El propio Leñero sabía que no podía hacerlo; sin embargo, aun contra su honestidad literaria, aceptó la propuesta. En ese entonces, 1966, Leñero trabajaba en la revista Claudia, junto con, entre otros, José Agustín y Gustavo Sainz.
“¿A qué hora llegaste? Gustavo responde: hoy te va a hablar Giménez Siles para lo de la autobiografía. Le voy a decir que no. ¿Por qué?, no seas payaso. Le voy a decir que no, a mí esas cosas me cuestan mucho trabajo y no sé, no, es cuestión de temperamento. Pero la puedes hacer como quieras, hombre, qué tiene, te puedes poner a experimentar. No te hagas el chocante, dice José Agustín; a ver, por qué no. Menea la cabeza mientras desprende, dobla en seis, guarda la funda protectora de la máquina. Introduce una hoja en el rodillo, pero no oprime las teclas. Se vuelve hacia el escritorio, se pone de pie; ahora abre y extiende el periódico para realizar, distraído, sin interés, la cotidiana lectura de encabezados. A ver, por qué no”.
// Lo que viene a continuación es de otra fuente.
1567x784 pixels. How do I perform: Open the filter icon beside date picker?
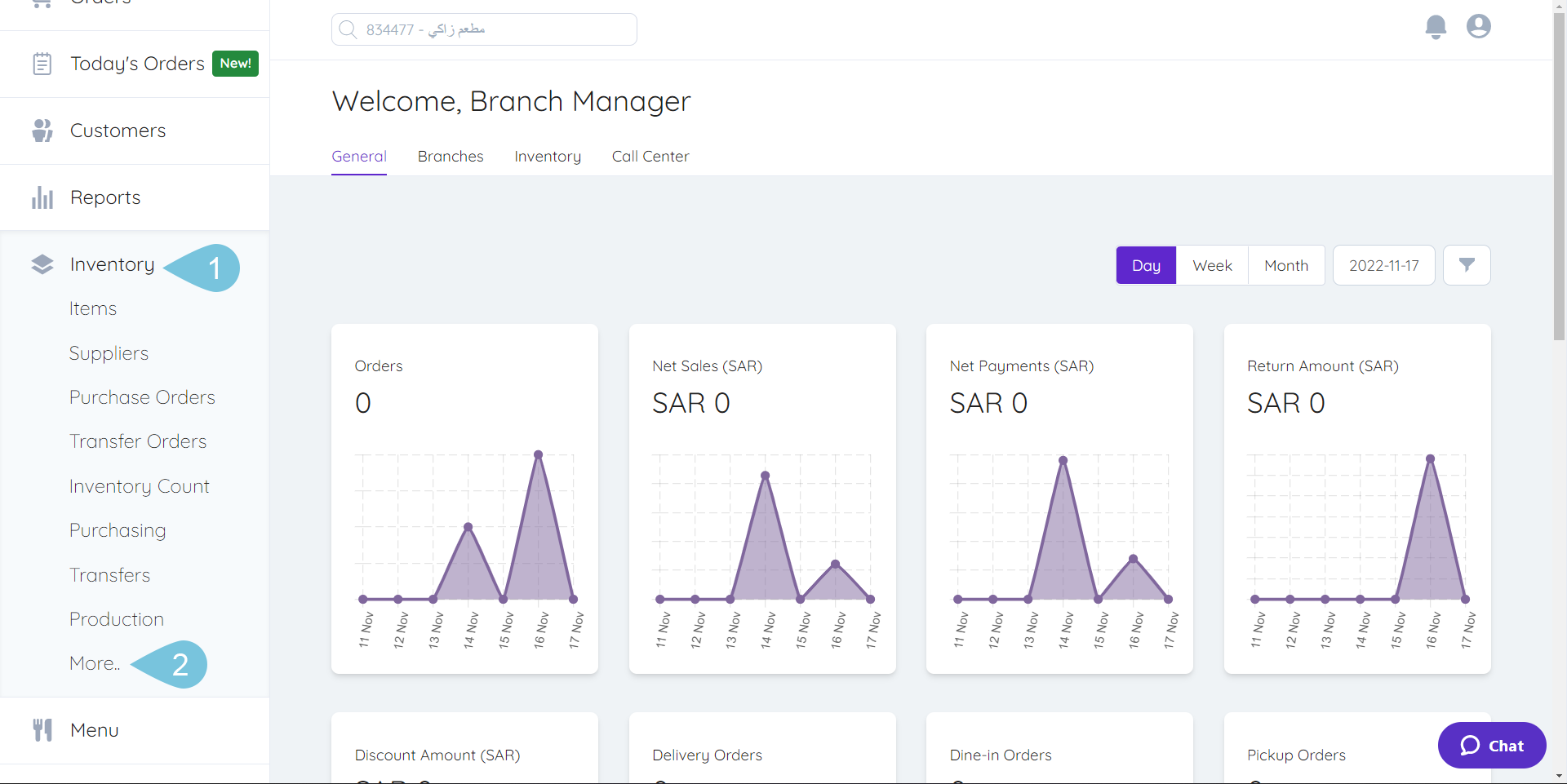(x=1467, y=264)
Dice Leñero que porque estaba en contra del culto a la personalidad. Por eso no quería escribir lo que, después de tanto argüende, sí escribió. “Miren qué modesto es Leñero —dice el autor en un pasaje de ese ambiguo texto—, qué sincero es. Él sí que no se presta a exhibicionismos. Se negó a escribir su autobiografía, o como las llamen, para esa serie que empieza a publicar Giménez Siles. Pues muy bien, porque es equivocación imperdonable fomentar el narcisismo de estos presumidos aprendices de escritores. ¡Qué generación, Dios mío! Los nuevos valores por sí mismos. Pero cuáles nuevos valores si ninguno de ellos vale un cacahuate, vamos a ver; y aunque valieran mucho, señor, no están en edad de ponerse a hablar ni de ellos ni de su obra. ¿Cuál obra?, me pregunto yo. Un libro, dos, tres, ¿eso es una obra? Tanteos. Pecados de juventud. La gallina que pone un huevo y cacarea”.